*** Data shown ***

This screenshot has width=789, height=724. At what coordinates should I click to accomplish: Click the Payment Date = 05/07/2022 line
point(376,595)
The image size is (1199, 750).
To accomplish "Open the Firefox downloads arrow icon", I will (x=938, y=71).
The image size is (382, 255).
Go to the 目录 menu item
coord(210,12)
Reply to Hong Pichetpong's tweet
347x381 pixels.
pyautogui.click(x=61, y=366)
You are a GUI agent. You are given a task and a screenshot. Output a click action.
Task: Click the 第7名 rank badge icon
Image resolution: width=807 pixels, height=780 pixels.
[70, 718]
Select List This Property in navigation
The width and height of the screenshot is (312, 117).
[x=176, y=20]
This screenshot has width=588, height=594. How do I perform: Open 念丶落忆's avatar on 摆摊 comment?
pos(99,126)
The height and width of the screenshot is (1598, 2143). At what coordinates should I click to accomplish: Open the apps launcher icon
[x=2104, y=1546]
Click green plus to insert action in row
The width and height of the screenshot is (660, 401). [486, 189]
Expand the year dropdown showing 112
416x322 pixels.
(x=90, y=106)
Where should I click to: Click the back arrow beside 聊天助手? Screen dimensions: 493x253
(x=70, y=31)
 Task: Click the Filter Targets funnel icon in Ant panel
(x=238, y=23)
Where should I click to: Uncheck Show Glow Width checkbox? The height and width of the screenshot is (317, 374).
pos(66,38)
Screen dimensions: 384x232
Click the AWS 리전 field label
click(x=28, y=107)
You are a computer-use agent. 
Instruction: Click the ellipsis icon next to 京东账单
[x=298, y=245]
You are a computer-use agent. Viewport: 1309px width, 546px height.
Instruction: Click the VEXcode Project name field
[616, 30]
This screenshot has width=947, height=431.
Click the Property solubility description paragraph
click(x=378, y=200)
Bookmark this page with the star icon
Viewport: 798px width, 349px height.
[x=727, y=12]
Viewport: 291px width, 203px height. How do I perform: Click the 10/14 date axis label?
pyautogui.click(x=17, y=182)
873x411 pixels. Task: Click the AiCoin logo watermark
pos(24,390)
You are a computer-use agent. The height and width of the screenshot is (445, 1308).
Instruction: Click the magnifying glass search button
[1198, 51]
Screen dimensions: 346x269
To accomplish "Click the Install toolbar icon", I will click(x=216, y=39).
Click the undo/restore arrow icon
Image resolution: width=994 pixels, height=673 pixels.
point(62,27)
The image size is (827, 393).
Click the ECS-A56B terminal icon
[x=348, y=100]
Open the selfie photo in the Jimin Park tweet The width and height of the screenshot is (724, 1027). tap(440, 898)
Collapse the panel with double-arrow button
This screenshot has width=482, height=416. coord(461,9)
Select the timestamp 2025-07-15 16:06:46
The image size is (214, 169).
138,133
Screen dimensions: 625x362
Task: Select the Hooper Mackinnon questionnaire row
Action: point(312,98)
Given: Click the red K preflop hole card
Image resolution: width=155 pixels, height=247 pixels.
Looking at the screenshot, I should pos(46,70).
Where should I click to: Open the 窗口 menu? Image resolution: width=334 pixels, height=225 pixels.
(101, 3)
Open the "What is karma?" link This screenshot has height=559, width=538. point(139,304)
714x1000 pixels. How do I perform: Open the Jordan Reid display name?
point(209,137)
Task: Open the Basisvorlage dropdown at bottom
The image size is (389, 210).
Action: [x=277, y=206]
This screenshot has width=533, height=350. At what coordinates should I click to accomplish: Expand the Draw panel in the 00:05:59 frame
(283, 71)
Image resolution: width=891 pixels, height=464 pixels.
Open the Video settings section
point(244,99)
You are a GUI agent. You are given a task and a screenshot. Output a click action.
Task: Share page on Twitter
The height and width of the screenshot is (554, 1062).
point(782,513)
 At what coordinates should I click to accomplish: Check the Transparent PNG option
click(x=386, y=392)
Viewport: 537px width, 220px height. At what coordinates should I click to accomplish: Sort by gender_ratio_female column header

*** End of Data shown ***

Using the listing above, say how many of its lines include "agent", offering nothing besides the number.

Solution to this problem
5